In afternoon trading, the dollar index .DXY fell 0.21% to 96.709, not far above a three-month low of 95.84 hit last week, as traders priced in aggressive interest rate cuts by the Federal Reserve this year.
The dollar dropped 0.5% to 107.88 Japanese yen JPY=.
Investors will shift focus to U.S. non-farm payrolls on Friday, with economists expecting 160,000 new jobs in June, compared with 75,000 in May.
· JPMorgan’s gauge of global manufacturing fell to its weakest in almost seven years, contracting for the second month in a row, while Morgan Stanley’s surveys showed world manufacturing shrinking for the first time since 2016.
· The euro got a brief boost after a media report said the European Central Bank was in no rush to cut rates at a July policy meeting. The single currency EUR= last traded flat at $1.1290.
Though central bank officials are divided on the timing of the next policy move, market gauges of interest rates have increased the odds of an ECB cut later this month, thanks to a global drop in bond yields.
· The 10-year Treasury yield fell back under 2% on Tuesday as concerns about global economic growth pushed investors toward safer assets. In Europe, the benchmark German bund yield fell to a new record low.
The yield on the benchmark 10-year Treasury note was 6 basis points lower at around 1.977%. The yield’s move back above 2% this month after China and the U.S. agreed to a trade deal ceasefire proved to be short lived. The yield on the 10-year bund fell to -0.367% in afternoon trading in Germany. Bond yields move inversely to their prices.
· Just days after reaching a truce in a U.S.-China trade war, the U.S. Trade Representative’s office (USTR) opened the new front with Europe on Monday in the long-running dispute over mutual claims of subsidies to Airbus and U.S. rival Boeing.

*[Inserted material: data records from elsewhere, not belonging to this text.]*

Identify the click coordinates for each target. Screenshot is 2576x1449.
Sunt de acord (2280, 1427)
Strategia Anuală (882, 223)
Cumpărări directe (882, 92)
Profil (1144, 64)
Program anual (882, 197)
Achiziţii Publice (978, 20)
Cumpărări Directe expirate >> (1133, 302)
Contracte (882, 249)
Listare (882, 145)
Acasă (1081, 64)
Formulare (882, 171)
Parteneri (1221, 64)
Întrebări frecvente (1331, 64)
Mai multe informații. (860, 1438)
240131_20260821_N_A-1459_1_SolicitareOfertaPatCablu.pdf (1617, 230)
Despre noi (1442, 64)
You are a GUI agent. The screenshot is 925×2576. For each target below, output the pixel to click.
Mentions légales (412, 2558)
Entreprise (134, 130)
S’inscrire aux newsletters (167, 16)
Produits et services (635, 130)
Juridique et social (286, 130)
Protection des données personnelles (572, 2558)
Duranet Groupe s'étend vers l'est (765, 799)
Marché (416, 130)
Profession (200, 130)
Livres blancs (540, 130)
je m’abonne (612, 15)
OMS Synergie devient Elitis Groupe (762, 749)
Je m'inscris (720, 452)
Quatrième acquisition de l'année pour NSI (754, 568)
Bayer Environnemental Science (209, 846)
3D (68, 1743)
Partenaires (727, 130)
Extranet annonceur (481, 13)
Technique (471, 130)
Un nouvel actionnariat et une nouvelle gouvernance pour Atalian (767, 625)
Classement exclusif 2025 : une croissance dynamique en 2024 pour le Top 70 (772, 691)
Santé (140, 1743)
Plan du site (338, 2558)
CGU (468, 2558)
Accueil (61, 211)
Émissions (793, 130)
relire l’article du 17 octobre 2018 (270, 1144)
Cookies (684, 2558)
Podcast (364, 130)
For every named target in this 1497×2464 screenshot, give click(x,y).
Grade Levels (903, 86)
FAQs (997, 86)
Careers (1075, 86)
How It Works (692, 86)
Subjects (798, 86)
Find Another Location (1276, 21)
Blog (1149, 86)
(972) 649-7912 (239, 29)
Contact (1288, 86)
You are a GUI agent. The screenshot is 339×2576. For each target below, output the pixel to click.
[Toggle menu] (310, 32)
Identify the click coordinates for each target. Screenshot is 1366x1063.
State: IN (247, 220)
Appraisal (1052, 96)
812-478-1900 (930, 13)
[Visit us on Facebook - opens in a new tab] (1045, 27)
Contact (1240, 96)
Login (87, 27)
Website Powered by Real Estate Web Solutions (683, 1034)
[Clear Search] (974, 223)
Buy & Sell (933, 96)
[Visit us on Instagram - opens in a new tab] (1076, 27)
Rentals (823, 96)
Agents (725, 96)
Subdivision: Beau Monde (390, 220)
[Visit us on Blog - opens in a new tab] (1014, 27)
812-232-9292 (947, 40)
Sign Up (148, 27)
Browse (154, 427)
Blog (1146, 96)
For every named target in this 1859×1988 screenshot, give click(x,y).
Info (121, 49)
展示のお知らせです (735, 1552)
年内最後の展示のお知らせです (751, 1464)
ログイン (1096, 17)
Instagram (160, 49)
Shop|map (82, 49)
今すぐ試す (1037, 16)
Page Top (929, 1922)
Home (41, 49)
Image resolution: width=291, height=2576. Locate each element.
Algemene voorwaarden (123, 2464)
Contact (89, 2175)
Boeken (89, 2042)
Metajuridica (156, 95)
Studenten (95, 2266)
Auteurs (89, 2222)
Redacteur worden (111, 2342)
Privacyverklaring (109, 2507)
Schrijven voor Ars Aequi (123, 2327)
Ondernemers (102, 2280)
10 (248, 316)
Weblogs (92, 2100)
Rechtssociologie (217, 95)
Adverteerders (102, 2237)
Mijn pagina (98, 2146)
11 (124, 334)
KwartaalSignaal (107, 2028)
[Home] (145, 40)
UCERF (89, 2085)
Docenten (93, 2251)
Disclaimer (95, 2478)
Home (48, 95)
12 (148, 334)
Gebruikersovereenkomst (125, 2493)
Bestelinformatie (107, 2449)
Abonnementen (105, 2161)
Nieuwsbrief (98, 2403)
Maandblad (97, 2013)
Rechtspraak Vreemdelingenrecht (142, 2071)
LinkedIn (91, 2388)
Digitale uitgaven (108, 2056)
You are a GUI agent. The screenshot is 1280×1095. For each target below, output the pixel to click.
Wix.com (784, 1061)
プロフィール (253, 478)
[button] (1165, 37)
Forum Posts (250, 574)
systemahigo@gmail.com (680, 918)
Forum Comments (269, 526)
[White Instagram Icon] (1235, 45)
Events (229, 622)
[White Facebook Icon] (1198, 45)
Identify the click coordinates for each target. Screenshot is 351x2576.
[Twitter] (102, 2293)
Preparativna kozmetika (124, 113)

It added extra products worth $4 billion to a list of EU goods worth $21 billion that are eligible to be hit with tariffs after 15 years of argument at the World Trade Organization - alarming industries on both sides of the Atlantic.
The European Union said on Tuesday it was open to talks with Washington in a dispute over aircraft subsidies while preparing retaliation after the United States added olives, Italian cheese and Scotch whisky to a list of goods in line for hefty tariffs.
· President Donald Trump on Tuesday said that he intends to nominate Christopher Waller, the executive vice president at the Federal Reserve Bank of St. Louis, and Judy Shelton, an economic adviser to the president during his 2016 campaign, to the Federal Reserve’s board.
Shelton was earlier speculated to be a pick for the Federal Reserve board. In an interview with CNBC in June, Shelton said that if appointed, she would lower interest rates to 0% in one to two years.
· The European Council on Tuesday officially nominated Christine Lagarde, managing director of the International Monetary Fund, to become the next president of the European Central Bank.
“Lagarde would be expected to lean broadly dovish on monetary policy while pressing fiscal authorities to play a more active role in promoting eurozone growth,” Krishna Guha, head of global policy and central bank strategy at Evercore ISI, said in a note. “Specifically we think she would back what we expect will be one last big dovish play from Draghi in September: an easing package that includes both a 10-15 bp rate cut and a new QE program at around €30bn a month of purchases.”
· Oil prices fell about 3% on Tuesday, even after OPEC and allies including Russia agreed to extend supply cuts until next March, as weak manufacturing data had investors worried that a slowing global economy could dent oil demand.
Brent crude futures fell $2.61, or 4.01%, to $62.45 a barrel. U.S. West Texas Intermediate (WTI) crude futures fell $2.84, or 4.8%, to $56.25 a barrel, after touching their highest in more than five weeks on Monday.
The Organization of the Petroleum Exporting Countries and other producers such as Russia, a group known as OPEC+, agreed on Tuesday to extend oil supply cuts until March 2020 as members overcame differences to try to prop up prices.